* **Problem details**
Could you format the part of the items that opens with the line containing "How do I perform: Click the" and closes with the line containing "click(x=566, y=162)", both ends included, as a Markdown table? Use the columns Row and Line, leave out blank lines, and include only those lines.

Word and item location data
==============================
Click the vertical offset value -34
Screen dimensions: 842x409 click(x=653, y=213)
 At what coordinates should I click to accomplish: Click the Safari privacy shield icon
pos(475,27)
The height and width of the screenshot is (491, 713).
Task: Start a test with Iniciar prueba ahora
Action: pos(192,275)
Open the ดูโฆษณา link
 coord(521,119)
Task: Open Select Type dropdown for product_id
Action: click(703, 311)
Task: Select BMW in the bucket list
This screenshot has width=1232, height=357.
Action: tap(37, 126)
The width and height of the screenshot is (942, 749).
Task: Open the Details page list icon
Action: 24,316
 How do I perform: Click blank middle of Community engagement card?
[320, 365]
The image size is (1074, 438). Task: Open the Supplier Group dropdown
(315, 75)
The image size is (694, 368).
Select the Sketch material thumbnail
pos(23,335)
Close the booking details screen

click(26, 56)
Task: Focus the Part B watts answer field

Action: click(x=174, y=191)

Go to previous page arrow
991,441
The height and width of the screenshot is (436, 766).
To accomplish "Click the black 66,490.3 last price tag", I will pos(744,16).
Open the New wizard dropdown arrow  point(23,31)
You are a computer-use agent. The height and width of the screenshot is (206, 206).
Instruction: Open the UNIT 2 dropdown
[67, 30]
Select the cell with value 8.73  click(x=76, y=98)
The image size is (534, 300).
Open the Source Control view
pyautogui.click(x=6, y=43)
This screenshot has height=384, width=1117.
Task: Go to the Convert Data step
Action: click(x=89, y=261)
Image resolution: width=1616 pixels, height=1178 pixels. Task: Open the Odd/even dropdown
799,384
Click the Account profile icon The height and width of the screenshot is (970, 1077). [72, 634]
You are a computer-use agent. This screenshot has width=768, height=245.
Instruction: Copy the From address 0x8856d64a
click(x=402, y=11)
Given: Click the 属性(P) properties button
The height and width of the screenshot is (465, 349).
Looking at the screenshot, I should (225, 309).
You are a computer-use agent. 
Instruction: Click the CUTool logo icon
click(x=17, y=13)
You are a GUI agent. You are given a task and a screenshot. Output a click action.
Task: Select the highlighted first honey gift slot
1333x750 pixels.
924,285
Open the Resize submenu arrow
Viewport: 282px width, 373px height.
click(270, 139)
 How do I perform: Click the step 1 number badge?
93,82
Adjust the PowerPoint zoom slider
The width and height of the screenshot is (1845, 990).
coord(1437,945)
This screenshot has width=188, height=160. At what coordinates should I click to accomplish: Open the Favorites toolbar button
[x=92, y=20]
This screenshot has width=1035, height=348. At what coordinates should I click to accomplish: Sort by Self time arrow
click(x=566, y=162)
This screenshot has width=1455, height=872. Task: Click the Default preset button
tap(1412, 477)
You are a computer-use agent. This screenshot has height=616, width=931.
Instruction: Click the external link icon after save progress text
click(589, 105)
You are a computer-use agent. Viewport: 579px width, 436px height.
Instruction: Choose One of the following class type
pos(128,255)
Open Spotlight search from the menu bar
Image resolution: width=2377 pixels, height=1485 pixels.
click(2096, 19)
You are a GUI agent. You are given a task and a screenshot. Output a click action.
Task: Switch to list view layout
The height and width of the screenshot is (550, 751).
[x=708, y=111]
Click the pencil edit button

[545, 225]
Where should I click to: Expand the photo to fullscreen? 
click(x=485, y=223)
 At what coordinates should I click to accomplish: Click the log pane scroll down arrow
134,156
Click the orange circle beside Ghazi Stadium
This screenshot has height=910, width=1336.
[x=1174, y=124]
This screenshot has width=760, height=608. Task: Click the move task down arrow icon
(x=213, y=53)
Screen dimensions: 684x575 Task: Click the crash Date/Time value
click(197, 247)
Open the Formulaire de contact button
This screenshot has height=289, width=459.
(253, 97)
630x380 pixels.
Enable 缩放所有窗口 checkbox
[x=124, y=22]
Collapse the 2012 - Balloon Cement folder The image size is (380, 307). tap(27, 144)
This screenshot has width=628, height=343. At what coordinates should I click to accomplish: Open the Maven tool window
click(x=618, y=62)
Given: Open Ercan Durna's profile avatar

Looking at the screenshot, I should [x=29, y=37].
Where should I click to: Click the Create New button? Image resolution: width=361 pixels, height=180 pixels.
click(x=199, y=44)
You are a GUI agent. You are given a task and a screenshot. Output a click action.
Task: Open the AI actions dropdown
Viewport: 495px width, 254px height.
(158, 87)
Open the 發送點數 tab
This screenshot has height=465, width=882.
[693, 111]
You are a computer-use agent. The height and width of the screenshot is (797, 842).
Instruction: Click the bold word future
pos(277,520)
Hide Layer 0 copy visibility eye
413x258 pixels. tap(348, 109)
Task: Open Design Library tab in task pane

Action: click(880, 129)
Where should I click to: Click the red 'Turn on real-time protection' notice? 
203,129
==============================
* **Solution**
| Row | Line |
|---|---|
| 1 |  How do I perform: Click the step 1 number badge? |
| 2 | 93,82 |
| 3 | Adjust the PowerPoint zoom slider |
| 4 | The width and height of the screenshot is (1845, 990). |
| 5 | coord(1437,945) |
| 6 | This screenshot has width=188, height=160. At what coordinates should I click to accomplish: Open the Favorites toolbar button |
| 7 | [x=92, y=20] |
| 8 | This screenshot has width=1035, height=348. At what coordinates should I click to accomplish: Sort by Self time arrow |
| 9 | click(x=566, y=162) |